La guerre civile libanaise vue par des enfants, racontée par des enfants et menée par des enfants : ainsi pourrait-on succinctement caractériser l’univers étrange des trois recueils de nouvelles de l’écrivain et poète palestinien Mazen Maarouf (né à Beyrouth en 1978), dont le premier, Blagues pour miliciens, a été publié en traduction française en 2019. La nouvelle intitulée « Jell-O », parue dans le deuxième recueil (Les Rats qui ont léché les oreilles du champion de karaté), illustre parfaitement l’étrangeté de cet univers : un gamin qui perfore les oreilles de son chiot chaque fois qu’il se sent déprimé, demande, pour son anniversaire, d’accompagner sa mère à la prison où elle est chargée de torturer des femmes, afin qu’il puisse y fouetter des enfants prisonniers.

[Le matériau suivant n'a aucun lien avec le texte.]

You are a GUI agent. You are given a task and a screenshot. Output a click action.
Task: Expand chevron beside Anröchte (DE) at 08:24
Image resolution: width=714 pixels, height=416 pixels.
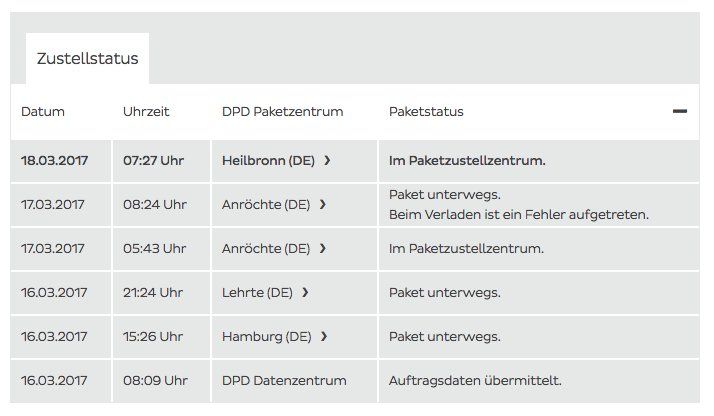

La plupart des nouvelles de Mazen Maarouf conjuguent ainsi une logique onirique et infantile, semblable à celle de certains dessins animés, avec une violence débridée et caricaturale. On y retrouve des fées et des nounours, mais également des bombardements, des lynchages et des viols. C’est un monde peuplé d’enfants qui se comportent comme des miliciens assoiffés de sang, et de miliciens détraqués qui agissent comme s’ils étaient restés à l’état d’enfance. Ce qui ressort de la collusion entre ces deux univers, celui de l’enfance et celui de la guerre civile, c’est que la logique infantile et celle de la guerre (au-delà de l’aspect tactique ou stratégique, bien entendu) présentent des similarités remarquables : même absurdité, même onirisme, même inquiétante étrangeté ; même cruauté aussi, car rien n’est peut-être plus semblable à un milicien qui torture et tue qu’un enfant s’amusant à écraser des fourmis avec son petit doigt, ou à lancer des pierres sur un chaton.
Dans son livre récemment publié, un très court roman intitulé La Malédiction du garçon aux boules d’argile, Mazen Maarouf transpose cet univers violent, onirique et infantile à la Palestine, ou plutôt à Israël ; car nous sommes en 2037 et il n’existe plus que le Grand Israël. Les territoires palestiniens ont disparu, tout comme les Palestiniens eux-mêmes, à l’exception d’un seul : le protagoniste éponyme du récit, un garçon qui possède le pouvoir de se transformer en boules d’argile.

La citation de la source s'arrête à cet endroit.